THIS week sees the 50th anniversary of the greatest April Fool’s Day joke in Scottish history, one that involved our very own Loch Ness Monster.

What happened?

On April 1, 1972, Scotland and the world awoke to the startling news that Nessie had been found dead in the loch the previous day.

It was headline news around the globe and more than a few people queried the reports saying it was clearly a joke for April Fool’s Day, or Huntigowk Day, as it is rendered in Scots. But no, the reports were accurate – something really had been found dead in the Loch.

The finders had taken it all incredibly seriously. They were a team of scientists associated with Flamingo Park Zoo in North Yorkshire inland from Scarborough. They had gone to Scotland to join with the Loch Ness Phenomena Investigation Bureau in a search for the monster, and had brought with them a sex bait – basically a hormone-injected lure that they hoped would attract the attention of Nessie, though how they deduced the monster’s gender is anybody’s guess.

The National:

Based in the Foyers House hotel on the banks of the Loch, they were having their breakfast on the morning of Friday, March 31, when they were told that the management had received a call about something floating in Loch Ness. The team sprinted to gather their gear and raced to the banks of the Loch from where they could indeed see a “hump” lying offshore in many fathoms of water.

Team leader Terence O’Brien led the recovery mission, and shortly after 9am the “Loch Ness Monster” was beached. In a state of high excitement the Flamingo Park Zoo was informed of their historic find. It was decided they would bring it back to Yorkshire for examination, but too many people had already seen it.

How did people react?

Local people, some of whom saw Nessie as their meal ticket, were very sceptical from the off. One was heard to say that the Monster was too clever to be caught – “by the English”, he surreptitiously added – while others opined that Nessie was much bigger than the “wee beastie” hauled ashore by the Flamingo team.

→ To do:
• a. Reproduce the passage of the Loch Ness article verbatim, from "It was headline" to "in the Loch.".
• b. Write the next part of the Loch Ness article, beginning immediately after its final sentence.

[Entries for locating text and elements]
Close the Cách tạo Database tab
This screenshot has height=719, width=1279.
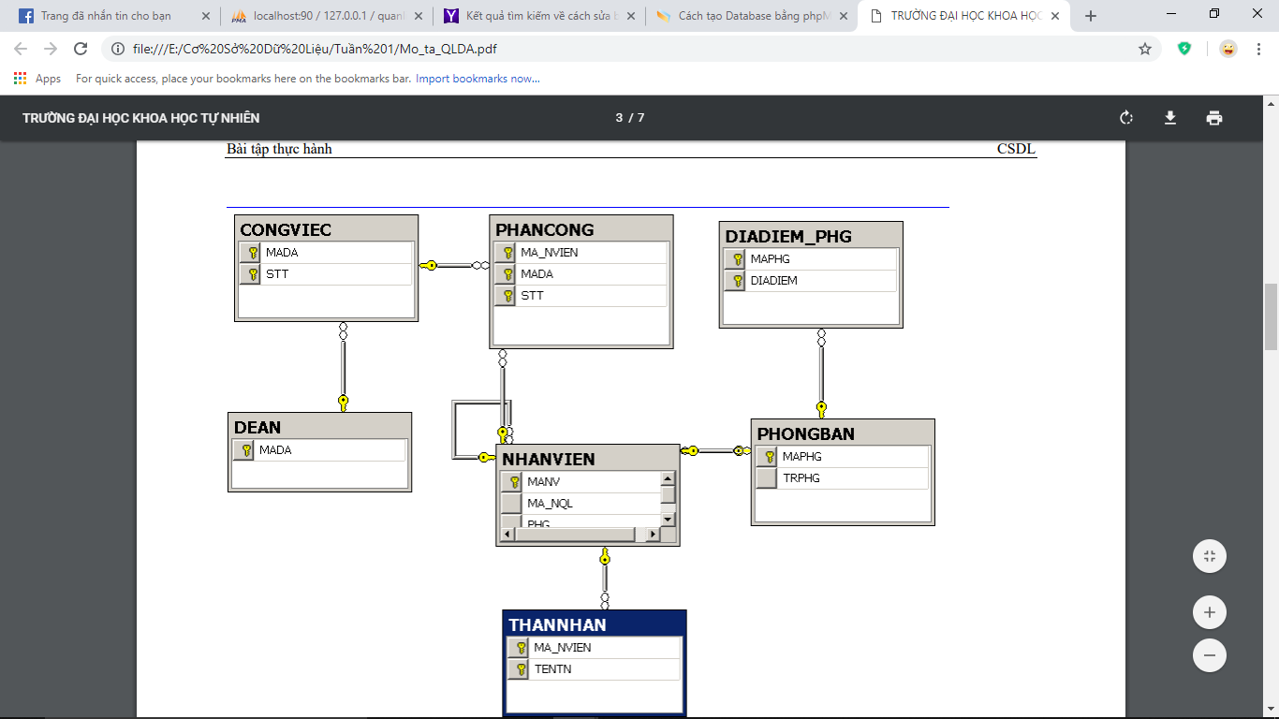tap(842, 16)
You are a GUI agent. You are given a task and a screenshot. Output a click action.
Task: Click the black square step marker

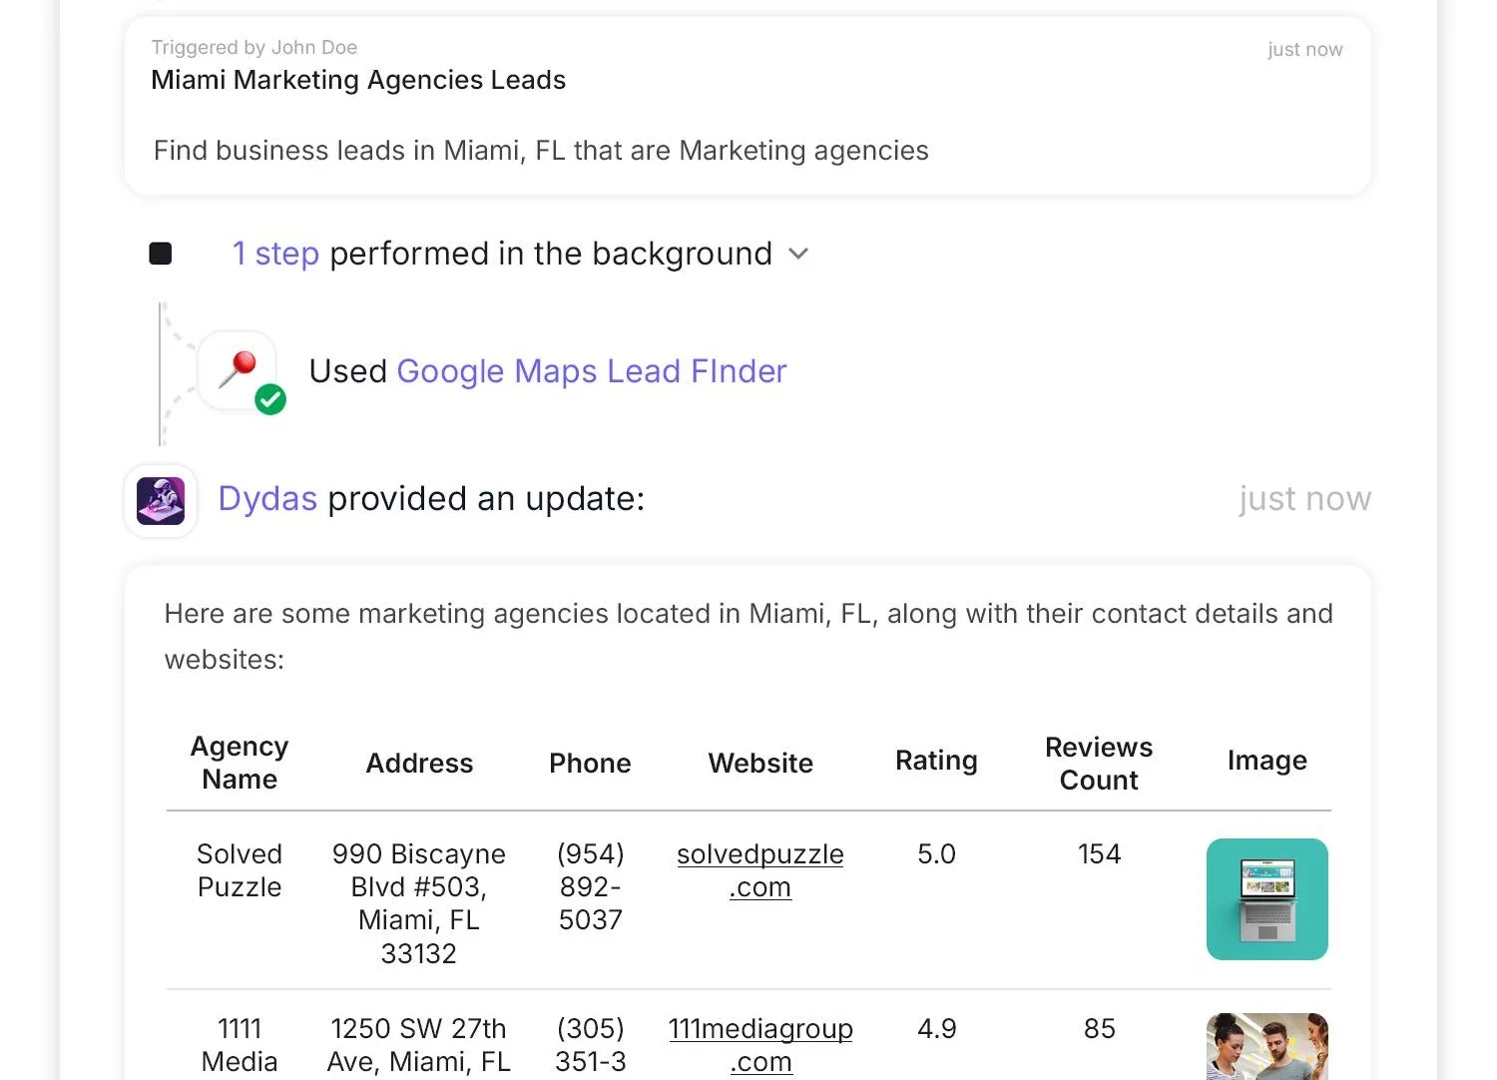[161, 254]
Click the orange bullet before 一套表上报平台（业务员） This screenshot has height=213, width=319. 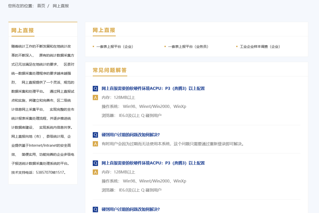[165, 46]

→ Responses per task:
• a.
It was headline news around the globe and more than a few people queried the reports saying it was clearly a joke for April Fool’s Day, or Huntigowk Day, as it is rendered in Scots. But no, the reports were accurate – something really had been found dead in the Loch.

• b.
One brave local lad got closer to the “monster” than most. Robert MacKenzie, 23, a musician from Inverness, told reporters: “I touched it and put my hand in its mouth. It’s real, all right. I thought it looked half-bear and half-seal.”

He said it was coloured green “with a horrific head like a bear with flat ears”. He added unnecessarily: “I was shocked.”

The news spread quickly far beyond Loch Ness and the timing was perfect as the front pages of newspapers across the world reported the “Nessie” find the following day, Saturday, April 1.

The reports were given credence by Don Robinson, director of the Zoo, who said: “I’ve always been sceptical about the Loch Ness Monster, but this is definitely a monster, no doubt about that. From the reports I’ve had, no one has ever seen anything like it before.”

Robinson described the dead creature as having “a fishy, scaly body with a massive head and big protruding teeth”.

The English scientists were anxious to prove their find, and “Nessie” was loaded into a truck to be taken south. Mrs Margrete Good, manager of the hotel, told the press, “The zoologists were thrilled to bits.”

Unfortunately for them, police in Inverness were convinced they were acting illegally under Scots law, and called ahead to other police forces to apprehend the miscreants and their “monster”.

What happened to them?

They were eventually tracked down and stopped in Fife where local police insisted on seeing the “monster” for themselves. The official police report said that officers could see that the dead creature was green and scaly.

The general curator of Edinburgh Zoo, Michael Rushton, came to Dunfermline to examine the corpse. He quickly solved the riddle by declaring that “Nessie” was in fact a bull elephant seal, native to the South Atlantic. He also deduced that the cadaver had been frozen for some considerable time.

Rushton told the media: “It is a typical member of its species. It’s about three to four years old. I have never known them to come near Great Britain. Their natural habitat is the South Atlantic, Falkland Islands or South Georgia. I don’t know how long it’s been kept in a deep freeze but this has obviously been done by some human hand.”

Having been rumbled, the perpetrator of the hoax came forward. It turned out to be Flamingo Park Zoo’s education officer, John Shields, who created the hoax purely as a prank on his colleagues to mark April Fool’s Day which was also his 23rd birthday. He explained that an elephant seal had been brought from the Falklands to Dudley Zoo where it had died soon after its arrival. He shaved off its whiskers, padded its cheeks with stones and arranged for it to be deep frozen.

Far from being gargantuan, the fake Nessie was just nine feet long and weighed 350lbs, so Shields had been able to transport it north relatively easily. The seal went into the Loch, and he made an anonymous call to the team hotel to spark the short-lived but highly memorable tale of the death of “Nessie”.

How did it all end?

It fell to Superintendent Inas McKay of Inverness to kill the story once and for all, telling the press: “It’s just an April Fool’s Day joke.”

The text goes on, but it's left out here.